VOLKSSCHULE MIESBACH

Miesbacher Merkur (16.12.08)
Mangelhafter Brandschutz:
Stehen vier Förderklassen nach Weihnachten auf der Strasse?

von Sascha Karowski


Schliersee - Es droht eine schöne Bescherung - und zwar nach Weihnachten: Die vier Klassen der Anton-Weilmaier-Schule, Hausham, die bis hierhin noch in den Räumen der Volksschule Schliersee untergebracht sind, könnten bereits nach den Winterferien sprichwörtlich auf der Straße stehen. Grund ist der mangelhafte Brandschutz in dem alten Schulhaus.

Auslöser des angedrohten Ad-hoc-Auszuges ist das Landratsamt Miesbach. Manfred Kreuzmayr, Rektor der Volksschule: "Das Amt hat festgelegt, dass wir die beiden oberen Stockwerke nach den Winterferien nicht mehr nutzen können. Ob die Verantwortlichen noch mit sich reden lassen, kann ich nicht beurteilen."Die Förderschule ist mit vier Klassen im Schulhaus Schliersee vertreten. Die Volksschule selbst stellt fünf Klassen, zehn Räume sind vorhanden, gleichmäßig verteilt auf Erdgeschoss und erstes Stockwerk. Im zweiten Stock befindet sich die Mittagsbetreuung, die aber laut Kreuzmayr einen Anschluss an beide Treppenhäuser und somit im Brandfall eine Fluchtmöglichkeit hat. Der erste Stock hat das nicht. Im Erdgeschoss allein ist nur Platz für fünf Klassen.

Herbert Wilgermein, Rektor der Förderschule, ist ob der kurzfristigen Maßnahme verstimmt: "Es ist eigentlich ein Skandal. Die Gemeinde weiß das seit 18 Jahren und stellt jedes Jahr aufs Neue Geld für eine Schulsanierung in den Haushalt ein. Und jetzt sollen wir von heute auf morgen raus.

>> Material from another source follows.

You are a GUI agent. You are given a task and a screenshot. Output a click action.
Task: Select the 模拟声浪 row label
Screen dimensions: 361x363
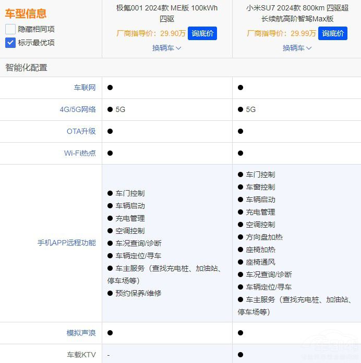(81, 332)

Schliersees Bürgermeister Franz Schnitzenbaumer be-chwichtigt indes: "Der Auszug ist nur eine von zwei Möglichkeiten." Im Sommer gab es eine Begehung, da sich der Wunsch manifestiert habe, das Schulhaus zu sanieren. Ein Brandschutz-Gutachten wurde erstellt, das die Mängel detailliert benennt.

Das Landratsamt als Aufsichtsbehörde habe am 8. Dezember über diese Mängel Kenntnis erhalten. Pressesprecher Frank Skodczinski: "In dem Moment müssen wir handeln." Nun liege es an der Gemeinde, den Brandschutz sicherzustellen, damit der "Schulbetrieb nicht zur Diskussion steht". Von einer Frist will Skodczinski aber nicht sprechen. "Es ging um die Unmittelbarkeit, so schnell wie möglich", sagt er. Natürlich sei auch klar, wenn bauliche Maßnahmen durchzuführen sind, lege man diese meist in die Zeit, in der kein Schulbetrieb stattfinde. "Einige kleine Sofortmaßnahmen kann sicherlich der Bauhof erledigen", so Schnitzenbaumer. Angedacht sind etwa eine Fluchttreppe außerhalb des Gebäudes und entsprechende Notausgänge. Die Alternative sei der Auszug. Schnitzenbaumer: "Ich habe mit Herrn Wilgermein gesprochen, ob ein Auszug grundsätzlich möglich ist." Und der sagt: "Wir sind momentan schwer beschäftigt, eine Lösung zu finden." Für die vier Förderschul-Klassen gebe es derzeit nur die Möglichkeit, ins Schulhaus der Volksschule nach Neuhaus umzusiedeln. "Wir müssten zusammenrücken und Fachräume aufgeben", so Kreuzmayr. In Hausham ist jedenfalls kein Raum. Bürgermeister Hugo Schreiber: "Wenn ich Platz für vier Klassen hätte, müssten die nicht nach Schliersee ziehen. Ich kann mir keine Zimmer aus dem Hut zaubern."

Wie Wilgermein noch betont, sei der Umzug nach Neuhaus eine "Zumutung für Schüler und Lehrer. Der weitere Weg von Hausham nach Neuhaus kostet täglich eine Viertelstunde Schulzeit". Die Schüler laufen nämlich bislang zunächst in Hausham auf, von wo sie dann nach Schliersee gebracht werden.

Raus muss die Förderschule aber so oder so, denn die Gemeinde hat den Mietvertrag zum Sommer gekündigt. Schnitzenbaumer erklärt: "Wir mussten den Vertrag jetzt einfach kündigen, wenn ich nicht weiß, was wir machen. Es kann auch sein, dass wir es nicht hinbekommen und den ersten Stock dann schließen müssen."